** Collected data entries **
________________________________________
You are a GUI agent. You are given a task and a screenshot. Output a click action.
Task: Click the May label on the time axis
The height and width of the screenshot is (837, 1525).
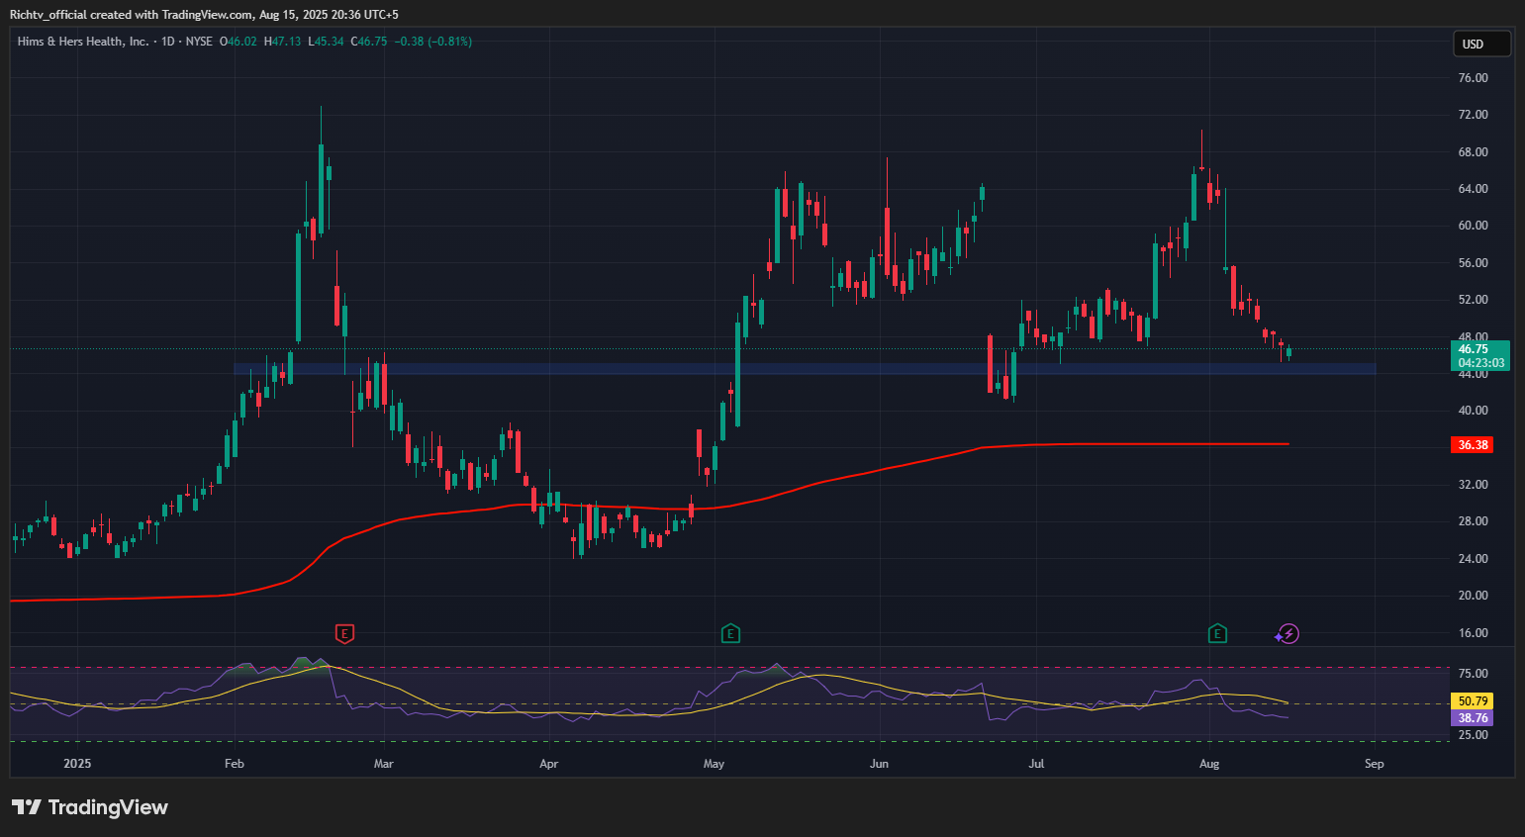pos(714,764)
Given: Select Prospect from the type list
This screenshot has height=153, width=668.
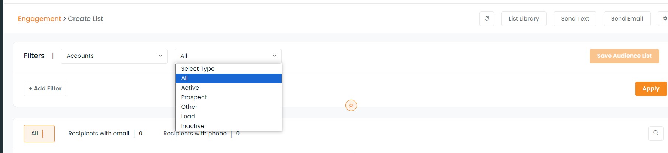Looking at the screenshot, I should click(228, 97).
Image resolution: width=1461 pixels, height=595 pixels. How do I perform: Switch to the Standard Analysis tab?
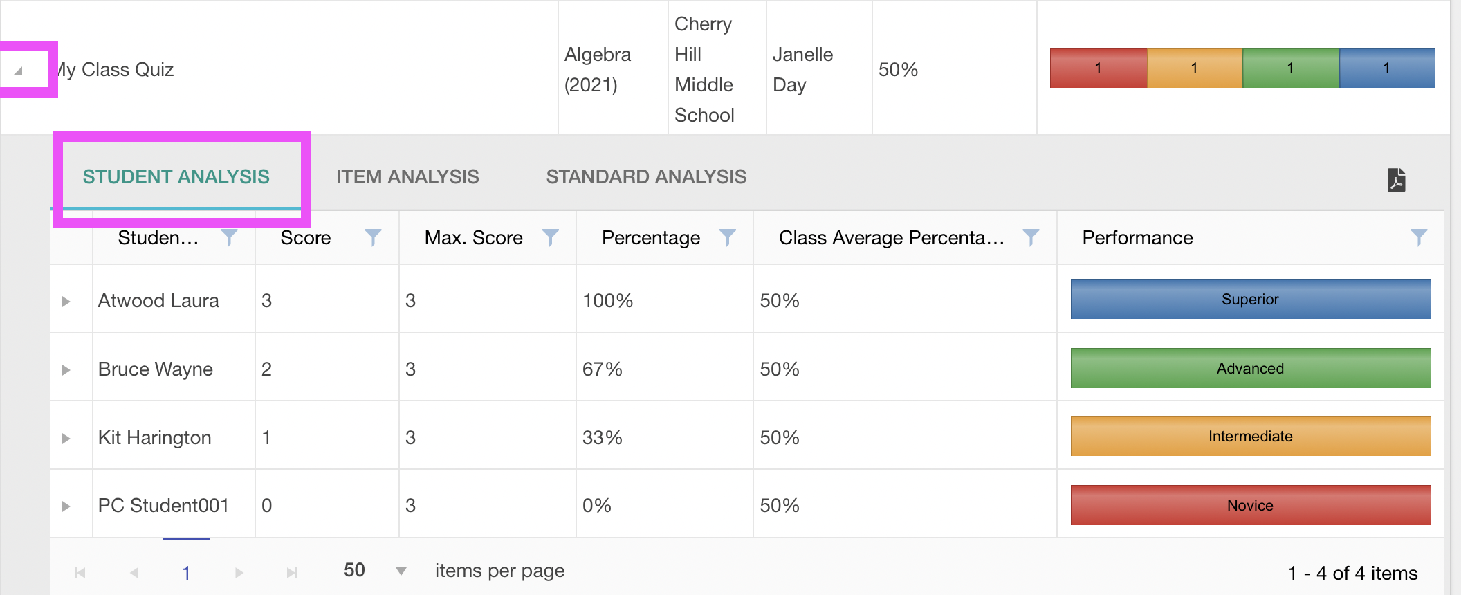pos(646,177)
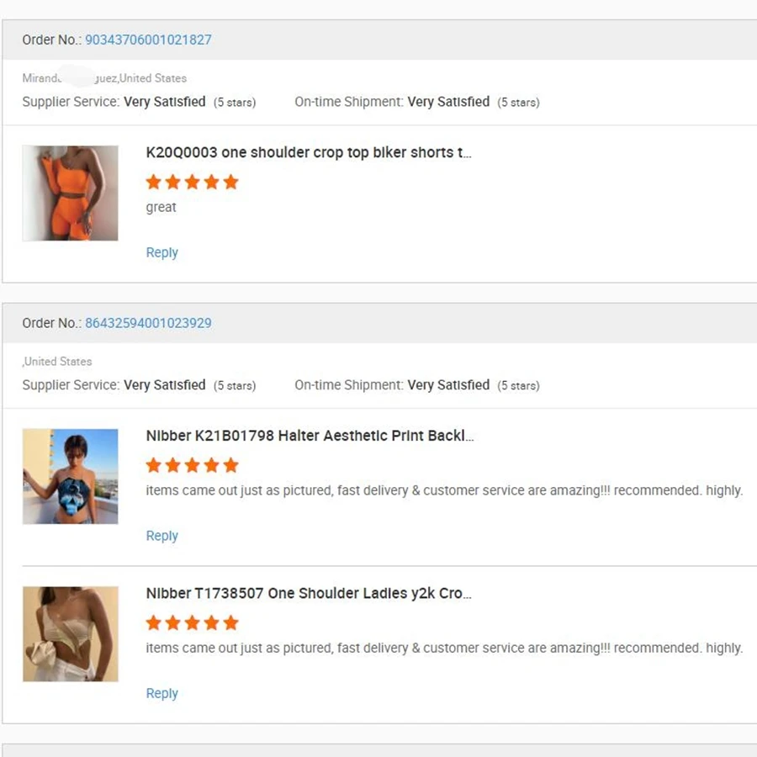Click the one shoulder crop top thumbnail

tap(70, 633)
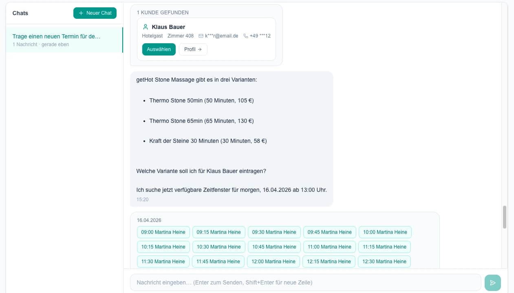Screen dimensions: 514x293
Task: Start a new chat with Neuer Chat
Action: (95, 13)
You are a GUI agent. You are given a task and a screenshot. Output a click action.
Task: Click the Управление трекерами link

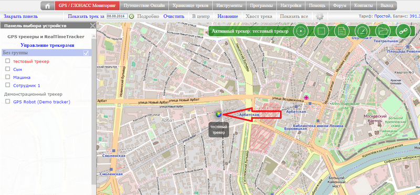coord(47,45)
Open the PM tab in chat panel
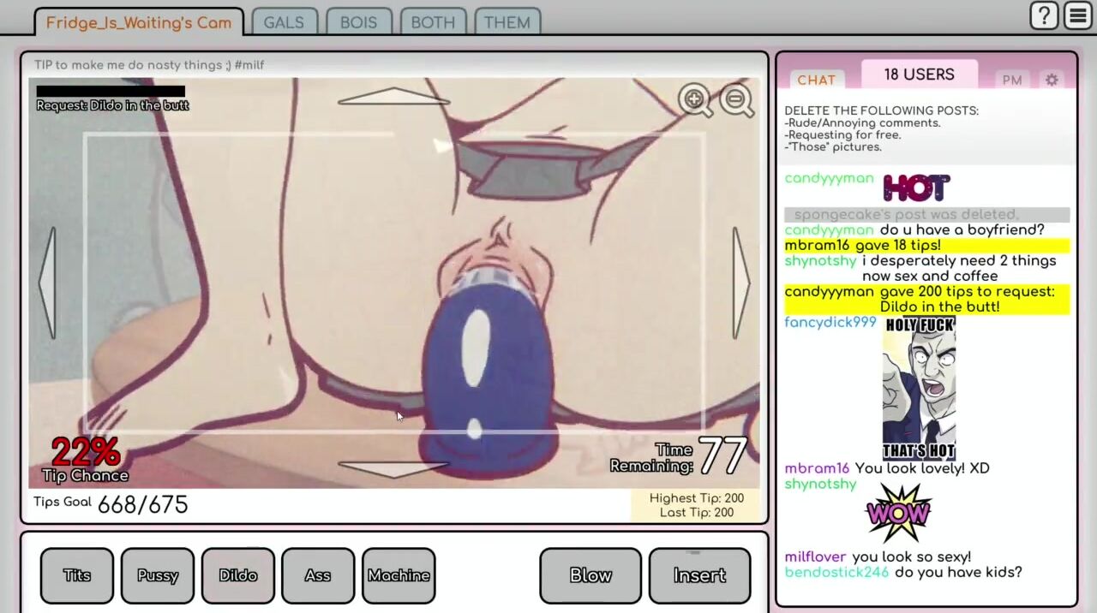This screenshot has width=1097, height=613. tap(1012, 80)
________________________________________
** The problem **
What you give back must be the data above, reproduced exactly and free of pictures.

** Exercise response **
You are a GUI agent. You are given a task and a screenshot. Output a click action.
Task: Click the May label on the time axis
The height and width of the screenshot is (837, 1525).
pos(714,764)
Given: Select Prospect from the type list
This screenshot has height=153, width=668.
Looking at the screenshot, I should click(228, 97).
Image resolution: width=1461 pixels, height=595 pixels. How do I perform: Switch to the Standard Analysis tab?
pos(646,177)
Click the one shoulder crop top thumbnail

tap(70, 633)
Screen dimensions: 514x293
Task: Start a new chat with Neuer Chat
Action: (95, 13)
You are a GUI agent. You are given a task and a screenshot. Output a click action.
Task: Click the Управление трекерами link

coord(47,45)
Open the PM tab in chat panel
This screenshot has width=1097, height=613. tap(1012, 80)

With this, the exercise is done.